→ **TRAVAIL DEMANDÉ**: Recopiez intégralement le texte sur le prix des vaccins contre le Covid-19, sans y modifier quoi que ce soit.
==== TEXTE ÉTUDIÉ ====
Les États-Unis ont payé 1,2 milliard de dollars pour garantir 300 millions de doses de vaccin Oxford-AstraZeneca aux Américains, avant même qu'ils ne soient prouvés sûrs ou efficaces, une somme égale à 4 dollars par dose, soit le double de ce que l'UE a payé. Les États-Unis ont payé 19,50 $ par dose pour le vaccin Pfizer, contre 14,59 $ par l'UE, alimentant l'indignation du Congrès américain. En revanche, le vaccin de Moderna coûtera 18,00 $ la dose dans l’UE contre 14,80 $ aux États-Unis.

Si les pays les plus riches partagent leurs doses excédentaires, ils en feront probablement don ou les vendront à faible coût bilatéralement à leurs alliés et États clients, en tant que levier de pouvoir politique, au lieu de distribuer les vaccins par le biais d'initiatives multilatérales de santé publique.

Enfants à Hébron en Palestine apprenantl’hygiène préventive, septembre 2020 (Source: MSF.org)

Anna Marriott, responsable de la politique de santé d'Oxfam, a déclaré: «Personne ne devrait être empêché de se faire vacciner en raison du pays dans lequel il vit ou du montant d'argent qu'il a en poche. Mais à moins que quelque chose ne change radicalement, des milliards de personnes dans le monde ne recevront pas de vaccin sûr et efficace contre le Covid-19 dans les années à venir.»

En octobre dernier, l'Inde et l'Afrique du Sud ont demandé à l'Organisation mondiale du commerce de renoncer à la protection de la propriété intellectuelle pour les vaccins et d'autoriser les pays en développement à fabriquer ou à importer des versions génériques. Les États-Unis, l'UE et le Royaume-Uni ont tous rejeté la proposition.
==== DONNÉES AFFICHÉES ====
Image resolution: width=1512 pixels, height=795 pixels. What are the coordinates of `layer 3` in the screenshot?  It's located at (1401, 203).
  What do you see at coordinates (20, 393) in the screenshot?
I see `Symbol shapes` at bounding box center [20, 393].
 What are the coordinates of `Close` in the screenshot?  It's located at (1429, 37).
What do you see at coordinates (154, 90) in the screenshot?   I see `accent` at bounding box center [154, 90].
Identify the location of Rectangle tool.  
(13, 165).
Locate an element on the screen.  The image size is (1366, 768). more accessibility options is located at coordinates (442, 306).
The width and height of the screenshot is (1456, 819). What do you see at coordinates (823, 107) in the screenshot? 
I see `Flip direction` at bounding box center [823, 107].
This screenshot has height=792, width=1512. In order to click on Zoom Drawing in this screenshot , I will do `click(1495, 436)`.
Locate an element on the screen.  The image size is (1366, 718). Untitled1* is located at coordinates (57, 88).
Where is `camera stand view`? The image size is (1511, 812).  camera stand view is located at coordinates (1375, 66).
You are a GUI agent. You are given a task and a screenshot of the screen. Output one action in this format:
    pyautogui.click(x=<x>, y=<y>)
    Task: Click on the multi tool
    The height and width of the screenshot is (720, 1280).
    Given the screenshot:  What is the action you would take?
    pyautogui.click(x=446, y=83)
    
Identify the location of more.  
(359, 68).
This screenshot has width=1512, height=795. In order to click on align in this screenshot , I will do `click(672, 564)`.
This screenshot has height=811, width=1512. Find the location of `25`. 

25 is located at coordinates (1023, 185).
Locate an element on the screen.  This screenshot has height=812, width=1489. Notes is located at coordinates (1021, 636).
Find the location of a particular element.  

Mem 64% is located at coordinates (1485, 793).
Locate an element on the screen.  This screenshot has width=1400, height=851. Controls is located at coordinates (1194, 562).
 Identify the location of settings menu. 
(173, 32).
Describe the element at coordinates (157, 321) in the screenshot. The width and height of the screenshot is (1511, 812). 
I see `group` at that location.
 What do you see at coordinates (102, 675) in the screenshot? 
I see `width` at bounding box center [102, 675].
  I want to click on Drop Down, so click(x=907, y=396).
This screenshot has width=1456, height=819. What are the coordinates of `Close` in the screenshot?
====
→ **RÉPONSE PROPOSÉE**:
Les États-Unis ont payé 1,2 milliard de dollars pour garantir 300 millions de doses de vaccin Oxford-AstraZeneca aux Américains, avant même qu'ils ne soient prouvés sûrs ou efficaces, une somme égale à 4 dollars par dose, soit le double de ce que l'UE a payé. Les États-Unis ont payé 19,50 $ par dose pour le vaccin Pfizer, contre 14,59 $ par l'UE, alimentant l'indignation du Congrès américain. En revanche, le vaccin de Moderna coûtera 18,00 $ la dose dans l’UE contre 14,80 $ aux États-Unis.

Si les pays les plus riches partagent leurs doses excédentaires, ils en feront probablement don ou les vendront à faible coût bilatéralement à leurs alliés et États clients, en tant que levier de pouvoir politique, au lieu de distribuer les vaccins par le biais d'initiatives multilatérales de santé publique.

Enfants à Hébron en Palestine apprenantl’hygiène préventive, septembre 2020 (Source: MSF.org)

Anna Marriott, responsable de la politique de santé d'Oxfam, a déclaré: «Personne ne devrait être empêché de se faire vacciner en raison du pays dans lequel il vit ou du montant d'argent qu'il a en poche. Mais à moins que quelque chose ne change radicalement, des milliards de personnes dans le monde ne recevront pas de vaccin sûr et efficace contre le Covid-19 dans les années à venir.»

En octobre dernier, l'Inde et l'Afrique du Sud ont demandé à l'Organisation mondiale du commerce de renoncer à la protection de la propriété intellectuelle pour les vaccins et d'autoriser les pays en développement à fabriquer ou à importer des versions génériques. Les États-Unis, l'UE et le Royaume-Uni ont tous rejeté la proposition.